Items from a data source:
---

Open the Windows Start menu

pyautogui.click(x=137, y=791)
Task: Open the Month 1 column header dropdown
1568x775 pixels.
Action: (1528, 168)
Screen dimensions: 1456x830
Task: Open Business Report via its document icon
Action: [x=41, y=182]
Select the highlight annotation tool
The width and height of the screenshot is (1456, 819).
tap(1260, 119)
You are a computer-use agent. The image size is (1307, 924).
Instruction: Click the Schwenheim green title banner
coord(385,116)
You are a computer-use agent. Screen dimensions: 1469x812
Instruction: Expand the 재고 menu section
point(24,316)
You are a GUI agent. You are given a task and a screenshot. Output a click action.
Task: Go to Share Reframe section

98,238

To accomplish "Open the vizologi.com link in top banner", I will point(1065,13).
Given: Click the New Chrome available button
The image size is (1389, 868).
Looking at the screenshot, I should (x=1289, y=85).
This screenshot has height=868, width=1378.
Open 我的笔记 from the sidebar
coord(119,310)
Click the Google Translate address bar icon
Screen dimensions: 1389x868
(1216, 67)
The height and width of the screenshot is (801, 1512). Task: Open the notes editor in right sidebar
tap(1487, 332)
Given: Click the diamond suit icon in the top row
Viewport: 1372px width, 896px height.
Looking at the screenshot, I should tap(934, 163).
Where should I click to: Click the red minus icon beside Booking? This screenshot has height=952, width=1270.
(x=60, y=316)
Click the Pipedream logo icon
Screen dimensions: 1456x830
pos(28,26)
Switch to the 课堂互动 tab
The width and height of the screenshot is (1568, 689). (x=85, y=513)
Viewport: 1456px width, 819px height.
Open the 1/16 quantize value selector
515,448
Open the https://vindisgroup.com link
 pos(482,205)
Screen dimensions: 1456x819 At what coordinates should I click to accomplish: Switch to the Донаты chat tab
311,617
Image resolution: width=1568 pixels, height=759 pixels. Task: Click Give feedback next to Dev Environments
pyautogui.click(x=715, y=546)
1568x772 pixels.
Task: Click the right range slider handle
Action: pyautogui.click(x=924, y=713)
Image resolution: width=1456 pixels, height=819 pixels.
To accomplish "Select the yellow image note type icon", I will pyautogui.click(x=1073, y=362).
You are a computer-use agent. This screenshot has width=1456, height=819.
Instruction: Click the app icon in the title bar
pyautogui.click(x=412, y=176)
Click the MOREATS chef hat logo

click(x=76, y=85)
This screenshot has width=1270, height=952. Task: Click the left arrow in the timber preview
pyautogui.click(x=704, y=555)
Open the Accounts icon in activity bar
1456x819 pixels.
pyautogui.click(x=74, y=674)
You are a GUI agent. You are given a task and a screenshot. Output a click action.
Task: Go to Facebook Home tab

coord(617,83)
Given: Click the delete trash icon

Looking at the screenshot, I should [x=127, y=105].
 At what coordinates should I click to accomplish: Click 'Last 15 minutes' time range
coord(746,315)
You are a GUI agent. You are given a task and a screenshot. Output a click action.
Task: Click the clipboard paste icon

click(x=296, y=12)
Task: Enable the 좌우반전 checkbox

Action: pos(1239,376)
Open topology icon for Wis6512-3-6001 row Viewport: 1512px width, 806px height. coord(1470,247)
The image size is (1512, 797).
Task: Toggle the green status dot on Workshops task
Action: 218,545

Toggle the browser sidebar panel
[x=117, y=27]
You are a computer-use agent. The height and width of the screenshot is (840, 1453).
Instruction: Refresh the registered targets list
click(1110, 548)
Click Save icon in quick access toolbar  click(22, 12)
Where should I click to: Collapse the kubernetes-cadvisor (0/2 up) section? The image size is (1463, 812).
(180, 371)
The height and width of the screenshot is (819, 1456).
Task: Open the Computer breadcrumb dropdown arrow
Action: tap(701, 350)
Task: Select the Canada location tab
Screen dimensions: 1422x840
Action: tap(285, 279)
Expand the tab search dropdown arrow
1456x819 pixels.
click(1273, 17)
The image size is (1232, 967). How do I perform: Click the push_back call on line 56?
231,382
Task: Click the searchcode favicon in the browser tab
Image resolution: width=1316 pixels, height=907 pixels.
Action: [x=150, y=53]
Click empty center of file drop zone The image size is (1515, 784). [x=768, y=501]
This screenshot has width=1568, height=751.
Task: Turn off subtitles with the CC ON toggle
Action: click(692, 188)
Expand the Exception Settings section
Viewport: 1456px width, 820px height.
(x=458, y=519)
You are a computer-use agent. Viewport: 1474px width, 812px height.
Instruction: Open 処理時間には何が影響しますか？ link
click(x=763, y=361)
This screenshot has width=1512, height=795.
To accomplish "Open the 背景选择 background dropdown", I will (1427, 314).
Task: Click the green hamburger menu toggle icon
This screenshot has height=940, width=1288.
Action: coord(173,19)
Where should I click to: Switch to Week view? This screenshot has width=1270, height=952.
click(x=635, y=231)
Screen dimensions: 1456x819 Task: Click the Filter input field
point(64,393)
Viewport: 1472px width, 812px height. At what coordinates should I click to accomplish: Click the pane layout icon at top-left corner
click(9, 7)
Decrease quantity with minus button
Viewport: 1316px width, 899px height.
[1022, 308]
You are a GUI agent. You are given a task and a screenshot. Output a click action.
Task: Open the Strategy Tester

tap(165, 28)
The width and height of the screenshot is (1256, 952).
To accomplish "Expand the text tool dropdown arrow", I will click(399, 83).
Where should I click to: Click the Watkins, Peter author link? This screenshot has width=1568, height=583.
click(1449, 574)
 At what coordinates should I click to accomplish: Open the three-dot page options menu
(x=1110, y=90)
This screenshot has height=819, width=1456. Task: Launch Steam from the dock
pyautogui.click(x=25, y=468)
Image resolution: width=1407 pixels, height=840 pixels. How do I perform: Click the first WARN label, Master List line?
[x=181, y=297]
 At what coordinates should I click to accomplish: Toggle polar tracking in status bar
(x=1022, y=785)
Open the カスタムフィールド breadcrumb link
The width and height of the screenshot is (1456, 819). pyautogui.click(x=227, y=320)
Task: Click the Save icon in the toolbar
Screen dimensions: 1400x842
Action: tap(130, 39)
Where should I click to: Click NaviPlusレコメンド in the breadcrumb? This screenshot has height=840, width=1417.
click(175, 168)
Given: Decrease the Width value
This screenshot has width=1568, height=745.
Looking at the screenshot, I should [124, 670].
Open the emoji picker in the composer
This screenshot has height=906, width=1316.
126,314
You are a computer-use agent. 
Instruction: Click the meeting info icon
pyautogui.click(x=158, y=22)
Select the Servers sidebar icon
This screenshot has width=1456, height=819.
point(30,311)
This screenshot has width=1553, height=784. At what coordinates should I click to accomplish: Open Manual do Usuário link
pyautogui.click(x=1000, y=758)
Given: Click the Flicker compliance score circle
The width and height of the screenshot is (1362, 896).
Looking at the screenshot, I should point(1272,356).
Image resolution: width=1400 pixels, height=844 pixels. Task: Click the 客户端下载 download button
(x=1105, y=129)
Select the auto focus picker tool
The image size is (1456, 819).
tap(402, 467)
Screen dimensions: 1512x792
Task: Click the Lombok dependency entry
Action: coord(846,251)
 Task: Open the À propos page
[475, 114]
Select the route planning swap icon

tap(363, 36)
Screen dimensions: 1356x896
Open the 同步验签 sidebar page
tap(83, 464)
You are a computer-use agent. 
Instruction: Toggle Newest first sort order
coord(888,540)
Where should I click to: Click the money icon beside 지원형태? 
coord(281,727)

---

TASK PROMPT
Would you please restate all of the entries exactly?

COMPLETED TASK
Open the Windows Start menu

pyautogui.click(x=137, y=791)
Task: Open the Month 1 column header dropdown
1568x775 pixels.
Action: (1528, 168)
Screen dimensions: 1456x830
Task: Open Business Report via its document icon
Action: [x=41, y=182]
Select the highlight annotation tool
The width and height of the screenshot is (1456, 819).
tap(1260, 119)
You are a computer-use agent. The image size is (1307, 924).
Instruction: Click the Schwenheim green title banner
coord(385,116)
You are a computer-use agent. Screen dimensions: 1469x812
Instruction: Expand the 재고 menu section
point(24,316)
You are a GUI agent. You are given a task and a screenshot. Output a click action.
Task: Go to Share Reframe section

98,238

To accomplish "Open the vizologi.com link in top banner", I will point(1065,13).
Given: Click the New Chrome available button
The image size is (1389, 868).
Looking at the screenshot, I should (x=1289, y=85).
This screenshot has height=868, width=1378.
Open 我的笔记 from the sidebar
coord(119,310)
Click the Google Translate address bar icon
Screen dimensions: 1389x868
(1216, 67)
The height and width of the screenshot is (801, 1512). Task: Open the notes editor in right sidebar
tap(1487, 332)
Given: Click the diamond suit icon in the top row
Viewport: 1372px width, 896px height.
Looking at the screenshot, I should tap(934, 163).
Where should I click to: Click the red minus icon beside Booking? This screenshot has height=952, width=1270.
(x=60, y=316)
Click the Pipedream logo icon
Screen dimensions: 1456x830
pos(28,26)
Switch to the 课堂互动 tab
The width and height of the screenshot is (1568, 689). (x=85, y=513)
Viewport: 1456px width, 819px height.
Open the 1/16 quantize value selector
515,448
Open the https://vindisgroup.com link
 pos(482,205)
Screen dimensions: 1456x819 At what coordinates should I click to accomplish: Switch to the Донаты chat tab
311,617
Image resolution: width=1568 pixels, height=759 pixels. Task: Click Give feedback next to Dev Environments
pyautogui.click(x=715, y=546)
1568x772 pixels.
Task: Click the right range slider handle
Action: pyautogui.click(x=924, y=713)
Image resolution: width=1456 pixels, height=819 pixels.
To accomplish "Select the yellow image note type icon", I will pyautogui.click(x=1073, y=362).
You are a computer-use agent. This screenshot has width=1456, height=819.
Instruction: Click the app icon in the title bar
pyautogui.click(x=412, y=176)
Click the MOREATS chef hat logo

click(x=76, y=85)
This screenshot has width=1270, height=952. Task: Click the left arrow in the timber preview
pyautogui.click(x=704, y=555)
Open the Accounts icon in activity bar
1456x819 pixels.
pyautogui.click(x=74, y=674)
You are a GUI agent. You are given a task and a screenshot. Output a click action.
Task: Go to Facebook Home tab

coord(617,83)
Given: Click the delete trash icon

Looking at the screenshot, I should [x=127, y=105].
 At what coordinates should I click to accomplish: Click 'Last 15 minutes' time range
coord(746,315)
You are a GUI agent. You are given a task and a screenshot. Output a click action.
Task: Click the clipboard paste icon

click(x=296, y=12)
Task: Enable the 좌우반전 checkbox

Action: pos(1239,376)
Open topology icon for Wis6512-3-6001 row Viewport: 1512px width, 806px height. coord(1470,247)
The image size is (1512, 797).
Task: Toggle the green status dot on Workshops task
Action: 218,545

Toggle the browser sidebar panel
[x=117, y=27]
You are a computer-use agent. The height and width of the screenshot is (840, 1453).
Instruction: Refresh the registered targets list
click(1110, 548)
Click Save icon in quick access toolbar  click(22, 12)
Where should I click to: Collapse the kubernetes-cadvisor (0/2 up) section? The image size is (1463, 812).
(180, 371)
The height and width of the screenshot is (819, 1456).
Task: Open the Computer breadcrumb dropdown arrow
Action: tap(701, 350)
Task: Select the Canada location tab
Screen dimensions: 1422x840
Action: tap(285, 279)
Expand the tab search dropdown arrow
1456x819 pixels.
click(1273, 17)
The image size is (1232, 967). How do I perform: Click the push_back call on line 56?
231,382
Task: Click the searchcode favicon in the browser tab
Image resolution: width=1316 pixels, height=907 pixels.
Action: [x=150, y=53]
Click empty center of file drop zone The image size is (1515, 784). [x=768, y=501]
This screenshot has width=1568, height=751.
Task: Turn off subtitles with the CC ON toggle
Action: click(692, 188)
Expand the Exception Settings section
Viewport: 1456px width, 820px height.
(x=458, y=519)
You are a computer-use agent. Viewport: 1474px width, 812px height.
Instruction: Open 処理時間には何が影響しますか？ link
click(x=763, y=361)
This screenshot has width=1512, height=795.
To accomplish "Open the 背景选择 background dropdown", I will (1427, 314).
Task: Click the green hamburger menu toggle icon
This screenshot has height=940, width=1288.
Action: coord(173,19)
Where should I click to: Switch to Week view? This screenshot has width=1270, height=952.
click(x=635, y=231)
Screen dimensions: 1456x819 Task: Click the Filter input field
point(64,393)
Viewport: 1472px width, 812px height. At what coordinates should I click to accomplish: Click the pane layout icon at top-left corner
click(9, 7)
Decrease quantity with minus button
Viewport: 1316px width, 899px height.
[1022, 308]
You are a GUI agent. You are given a task and a screenshot. Output a click action.
Task: Open the Strategy Tester

tap(165, 28)
The width and height of the screenshot is (1256, 952).
To accomplish "Expand the text tool dropdown arrow", I will click(399, 83).
Where should I click to: Click the Watkins, Peter author link? This screenshot has width=1568, height=583.
click(1449, 574)
 At what coordinates should I click to accomplish: Open the three-dot page options menu
(x=1110, y=90)
This screenshot has height=819, width=1456. Task: Launch Steam from the dock
pyautogui.click(x=25, y=468)
Image resolution: width=1407 pixels, height=840 pixels. How do I perform: Click the first WARN label, Master List line?
[x=181, y=297]
 At what coordinates should I click to accomplish: Toggle polar tracking in status bar
(x=1022, y=785)
Open the カスタムフィールド breadcrumb link
The width and height of the screenshot is (1456, 819). pyautogui.click(x=227, y=320)
Task: Click the Save icon in the toolbar
Screen dimensions: 1400x842
Action: tap(130, 39)
Where should I click to: Click NaviPlusレコメンド in the breadcrumb? This screenshot has height=840, width=1417.
click(175, 168)
Given: Decrease the Width value
This screenshot has width=1568, height=745.
Looking at the screenshot, I should [124, 670].
Open the emoji picker in the composer
This screenshot has height=906, width=1316.
126,314
You are a computer-use agent. 
Instruction: Click the meeting info icon
pyautogui.click(x=158, y=22)
Select the Servers sidebar icon
This screenshot has width=1456, height=819.
point(30,311)
This screenshot has width=1553, height=784. At what coordinates should I click to accomplish: Open Manual do Usuário link
pyautogui.click(x=1000, y=758)
Given: Click the Flicker compliance score circle
The width and height of the screenshot is (1362, 896).
Looking at the screenshot, I should point(1272,356).
Image resolution: width=1400 pixels, height=844 pixels. Task: Click the 客户端下载 download button
(x=1105, y=129)
Select the auto focus picker tool
The image size is (1456, 819).
tap(402, 467)
Screen dimensions: 1512x792
Task: Click the Lombok dependency entry
Action: coord(846,251)
 Task: Open the À propos page
[475, 114]
Select the route planning swap icon

tap(363, 36)
Screen dimensions: 1356x896
Open the 同步验签 sidebar page
tap(83, 464)
You are a computer-use agent. 
Instruction: Toggle Newest first sort order
coord(888,540)
Where should I click to: Click the money icon beside 지원형태? 
coord(281,727)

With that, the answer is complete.